Bigger funds that have exposure to some big companies in the gaming world include two offerings by iShares. The iShares PHLX Semiconductor ETF has $1.5 billion in assets, an increase of 27 percent this year, and its expense ratio is 0.47 percent. It tracks the PHLX SOX Semiconductor Sector index. And the iShares Expanded Tech-Software Sector ETF, with $2.66 billion in assets, has stakes in Microsoft and several game makers and was up 25.9 percent through June, according to Morningstar. It tracks S&P’s North American Expanded Technology Software index.

Mr.
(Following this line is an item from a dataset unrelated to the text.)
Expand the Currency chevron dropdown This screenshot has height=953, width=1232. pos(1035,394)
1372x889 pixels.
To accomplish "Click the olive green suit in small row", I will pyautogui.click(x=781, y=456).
Pachter says game publishers will most likely benefit as streaming devices and capabilities spread. Microsoft’s xCloud and Google’s Stadia will roll out in the fall, and Xbox One players should be able to stream games in October.

Under the hood are the chip-makers Nvidia and AMD, which power the equipment. The two have been locked in a fierce battle for dominance, and Microsoft picked AMD’s processor to power its next generation Xbox.

Amazon and Apple are likely to offer streaming services of their own, Mr. Pachter said: “Ultimately, it’s analogous to Walmart opening another 10,000 stores across the world. More distribution is good for content owners, period.”

That bodes well for Epic Games, the company behind Fortnite: Battle Royale. While the company is privately held, Tencent Holdings, a Chinese company, has a 40 percent stake and is a worldwide distributor.

Electronic Arts will roll out its game, Star Wars Jedi: Fallen Order, in November, and Activision Blizzard will release Call of Duty: Modern Warfare in October after a rough start to the year that included layoffs and a falling stock price. And Take-Two Interactive, maker of the Grand Theft Auto franchise, has a number of games in development, according to SunTrust Robinson Humphrey, an investment bank.

Ubisoft, maker of the Tom Clancy’s titles, Prince of Persia and other games, recently announced a subscription service called Uplay Plus, giving access to 100 games for $14.99 a month on PC download or through Google’s Stadia.

The rise of streaming games may hurt retailers like GameStop, which has been struggling as sales of physical game cartridges decline. GameStop’s comparable-store sales fell 10 percent in the first quarter. Sales of used games dropped 20 percent, and new equipment sales fell 35 percent.

Collectibles were a positive note for GameStop. A company called Funko makes pop culture toys representing Fortnite characters. They may get a boost in sales at the annual Comic-Con convention in San Diego, which is scheduled for July 18 -21.